• Required work:
Pick up the passage below on the company's liquidity and funding sources where it stops, and keep writing in the same style.

• Source passage:
Certain components of our deposits experience seasonality, creating greater excess liquidity at certain times. The largest deposit inflows occur in the first quarter of the year when certain of our accounts are credited with tax refund payments from the U.S. Treasury.
While consumer deposit accounts, including prepaid and debit card accounts, comprise the vast majority of our funding needs, we maintain secured borrowing lines with the FHLB and the Federal Reserve. Our collateralized line of credit with the Federal Reserve Bank had available accessible capacity of $1.97 billion as of September 30, 2024, and was collateralized by loans. We have also pledged in excess of $2.21 billion of multifamily loans to the FHLB. As a result, we have approximately $1.11 billion of availability on that line of credit which we can also access at any time. There was $135.0 million drawn against the FHLB line at September 30, 2024. We expect to continue to maintain our facilities with the FHLB and Federal Reserve.
As a holding company conducting substantially all our business through our subsidiaries, the Company’s near-term need for liquidity consists principally of cash for required interest payments on our subordinated debentures, consisting of 2038 Debentures, and senior debt, consisting of $100.0 million senior notes with an interest rate of 4.75% and maturing in August 2025 (the “2025 Senior Notes”). Semi-annual interest payments on the 2025 Senior Notes are approximately $2.4 million, and quarterly interest payments on the 2038 Debentures are approximately $300,000. As of September 30, 2024, we had cash reserves of approximately $8.9 million at the holding company. Stock repurchases are funded by dividends from the Bank, as are interest payments on the above debt instruments. Stock repurchases may be terminated at any time. The holding company’s sources of liquidity are primarily comprised of dividends paid by the Bank to the Company, and the issuance of debt.
Included in our cash and cash-equivalents at September 30, 2024 were $47.1 million of interest-earning deposits which primarily consisted of deposits with the Federal Reserve.
In 2024, $179.9 million of redemptions were exceeded by purchases of $969.4 million of securities. We had outstanding commitments to fund loans, including unused lines of credit, of $1.77 billion and $1.79 billion as of September 30, 2024, and December 31, 2023, respectively. The majority of our commitments are variable rate and originate with SBLOC. The recorded amount of such commitments has, for many accounts, been based on the full amount of collateral in a customer’s investment account. The funding requirements for such commitments occur on a measured basis over time and would be funded by normal deposit growth. Additionally, these loans are “demand” loans and as such, represent a contingent source of funding.

Pointing target data:
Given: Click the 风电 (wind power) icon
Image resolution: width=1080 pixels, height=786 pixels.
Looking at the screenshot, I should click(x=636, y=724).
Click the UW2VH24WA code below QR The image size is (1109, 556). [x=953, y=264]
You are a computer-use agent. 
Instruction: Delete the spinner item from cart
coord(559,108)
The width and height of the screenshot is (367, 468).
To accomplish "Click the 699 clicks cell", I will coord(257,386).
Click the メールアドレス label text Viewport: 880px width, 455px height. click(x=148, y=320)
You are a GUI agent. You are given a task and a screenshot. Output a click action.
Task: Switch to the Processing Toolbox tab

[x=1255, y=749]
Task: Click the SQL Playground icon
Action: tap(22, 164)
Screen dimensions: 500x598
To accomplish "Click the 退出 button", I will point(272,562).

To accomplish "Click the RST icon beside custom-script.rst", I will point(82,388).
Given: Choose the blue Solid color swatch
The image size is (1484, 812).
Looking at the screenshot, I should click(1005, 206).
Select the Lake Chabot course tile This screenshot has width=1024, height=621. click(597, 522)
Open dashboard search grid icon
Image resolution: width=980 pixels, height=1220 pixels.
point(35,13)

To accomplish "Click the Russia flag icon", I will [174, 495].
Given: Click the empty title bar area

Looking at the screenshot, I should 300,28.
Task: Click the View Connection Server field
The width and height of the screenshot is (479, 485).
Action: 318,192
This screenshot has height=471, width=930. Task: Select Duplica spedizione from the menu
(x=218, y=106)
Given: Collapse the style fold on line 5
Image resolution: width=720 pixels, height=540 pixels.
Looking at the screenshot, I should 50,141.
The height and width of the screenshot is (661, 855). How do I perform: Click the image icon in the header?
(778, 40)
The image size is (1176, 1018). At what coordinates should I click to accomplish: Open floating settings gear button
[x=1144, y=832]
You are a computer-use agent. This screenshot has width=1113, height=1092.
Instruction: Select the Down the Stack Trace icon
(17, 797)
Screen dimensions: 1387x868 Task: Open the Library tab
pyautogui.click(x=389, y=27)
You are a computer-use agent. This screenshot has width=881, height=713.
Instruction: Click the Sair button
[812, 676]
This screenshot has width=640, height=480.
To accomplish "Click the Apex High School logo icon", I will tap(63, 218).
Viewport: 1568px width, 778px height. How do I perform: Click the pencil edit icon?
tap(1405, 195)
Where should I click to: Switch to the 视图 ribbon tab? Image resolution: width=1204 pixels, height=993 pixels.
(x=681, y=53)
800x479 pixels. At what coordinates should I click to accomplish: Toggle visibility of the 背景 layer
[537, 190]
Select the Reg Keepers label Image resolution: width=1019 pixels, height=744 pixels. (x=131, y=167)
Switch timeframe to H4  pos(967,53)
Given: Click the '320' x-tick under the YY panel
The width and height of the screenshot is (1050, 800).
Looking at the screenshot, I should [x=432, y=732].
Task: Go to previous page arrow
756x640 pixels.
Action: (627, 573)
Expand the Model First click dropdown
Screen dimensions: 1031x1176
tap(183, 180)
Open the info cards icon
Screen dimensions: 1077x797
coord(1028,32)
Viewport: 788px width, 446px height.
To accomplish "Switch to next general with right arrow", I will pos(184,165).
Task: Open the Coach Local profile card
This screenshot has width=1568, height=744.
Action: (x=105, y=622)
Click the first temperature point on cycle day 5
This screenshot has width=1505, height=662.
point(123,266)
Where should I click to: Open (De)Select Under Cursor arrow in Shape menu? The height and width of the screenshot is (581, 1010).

• Reply to the exercise:
Capital Resources and Requirements
We must comply with capital adequacy guidelines issued by our regulators. A bank must, in general, have a Tier 1 leverage ratio of 5.00%, a ratio of Tier I capital to risk-weighted assets of 8.0%, a ratio of total capital to risk-weighted assets of 10.0% and a ratio of common equity tier 1 to risk weighted assets of 6.5% to be considered “well capitalized.” The Tier I leverage ratio is the ratio of Tier 1 capital to average assets for the quarter. “Tier I capital” includes common shareholders’ equity, certain qualifying perpetual preferred stock and minority interests in equity accounts of consolidated subsidiaries, less intangibles. At September 30, 2024, the Bank was “well capitalized” under banking regulations.
Asset and Liability Management
The management of rate sensitive assets and liabilities is essential to controlling interest rate risk and optimizing interest margins. An interest rate sensitive asset or liability is one that, within a defined time period, either matures or experiences an interest rate change in line with general market rates. Interest rate sensitivity measures the relative volatility of an institution’s interest margin resulting from changes in market interest rates. While it is difficult to predict the impact of inflation and responsive Federal Reserve rate changes on our net interest income, the Federal Reserve has historically utilized increases in the overnight federal funds rate as one tool in fighting inflation. As a result of high rates of inflation, the Federal Reserve raised rates in each quarter of 2022 and in the first three quarters of 2023. In the third quarter of 2024 the Federal Reserve began lowering rates. Our largest funding source, prepaid and debit card deposit accounts, contractually adjusts to only a portion of increases or decreases in rates which are largely determined by such Federal Reserve actions. That pricing has generally supported the maintenance of a balance sheet for which net interest income tends to increase with increases in rates. While deposits reprice to only a portion of Federal Reserve rate changes, such changes are immediate. Interest-earning
assets, comprised primarily of loans and securities, tend to adjust more fully to rate increases at lagged contractual pricing intervals. The majority of our loans and securities are variable rate and generally reprice monthly or quarterly, although some reprice over several years. Additionally, the impact of loan interest rate floors which must be exceeded before rates on certain loans increase, may result in decreases in net interest income with lesser increases in rates. Cumulative 2022 Federal Reserve interest rate increases resulted in contractual rates on loans generally exceeding rate floors beginning in the second quarter of 2022.
We have adopted policies designed to manage net interest income and preserve capital over a broad range of interest rate movements. To effectively administer the policies and to monitor our exposure to fluctuations in interest rates, we maintain an asset/liability committee, consisting of the Bank’s Chief Executive Officer, Chief Accounting Officer, Chief Financial Officer, Chief Credit Officer and others. This committee meets quarterly to review our financial results, develop strategies to optimize margins and to respond to market conditions. The primary goal of our policies is to optimize margins and manage interest rate risk, subject to overall policy constraints for prudent management of interest rate risk.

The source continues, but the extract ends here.